▶ **GIVEN ENTRIES**:
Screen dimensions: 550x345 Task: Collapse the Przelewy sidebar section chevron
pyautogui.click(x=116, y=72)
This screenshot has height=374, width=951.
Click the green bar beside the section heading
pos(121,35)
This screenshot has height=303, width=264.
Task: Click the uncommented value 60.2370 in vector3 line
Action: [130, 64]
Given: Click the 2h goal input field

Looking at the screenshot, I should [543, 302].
* * *
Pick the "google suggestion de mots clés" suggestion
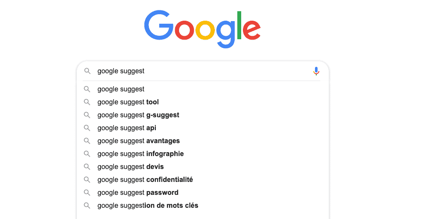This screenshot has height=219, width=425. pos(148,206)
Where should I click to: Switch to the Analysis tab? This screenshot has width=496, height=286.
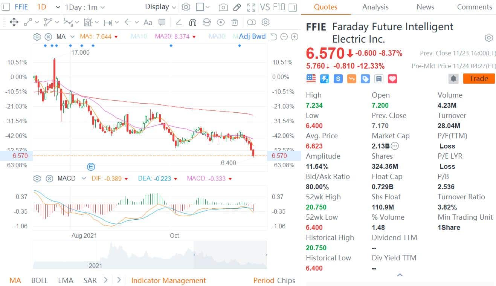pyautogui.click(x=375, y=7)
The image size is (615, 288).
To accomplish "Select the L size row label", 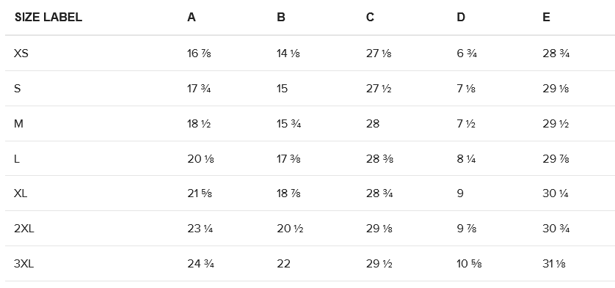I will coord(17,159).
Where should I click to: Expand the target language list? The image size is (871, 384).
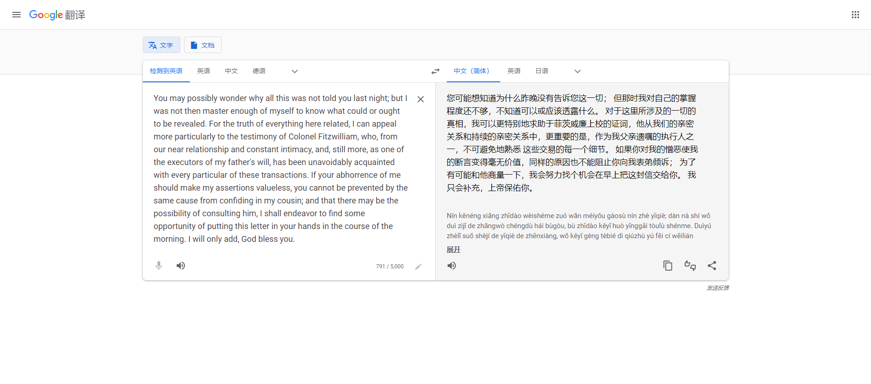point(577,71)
---
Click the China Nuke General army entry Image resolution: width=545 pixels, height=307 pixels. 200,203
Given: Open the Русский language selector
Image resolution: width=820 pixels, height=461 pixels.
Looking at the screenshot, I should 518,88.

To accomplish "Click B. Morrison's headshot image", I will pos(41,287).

▶ **YOUR GOAL**: Within the material above, find the part that opens with the line containing "suggestion de mots" and closes with the line containing "The image size is (615, 288).", and reproduce it exactly without the pictures.

▶ **EXERCISE SOLUTION**:
Pick the "google suggestion de mots clés" suggestion
This screenshot has height=219, width=425. pos(148,206)
Where should I click to: Switch to the Analysis tab? This screenshot has width=496, height=286.
pyautogui.click(x=375, y=7)
The image size is (615, 288).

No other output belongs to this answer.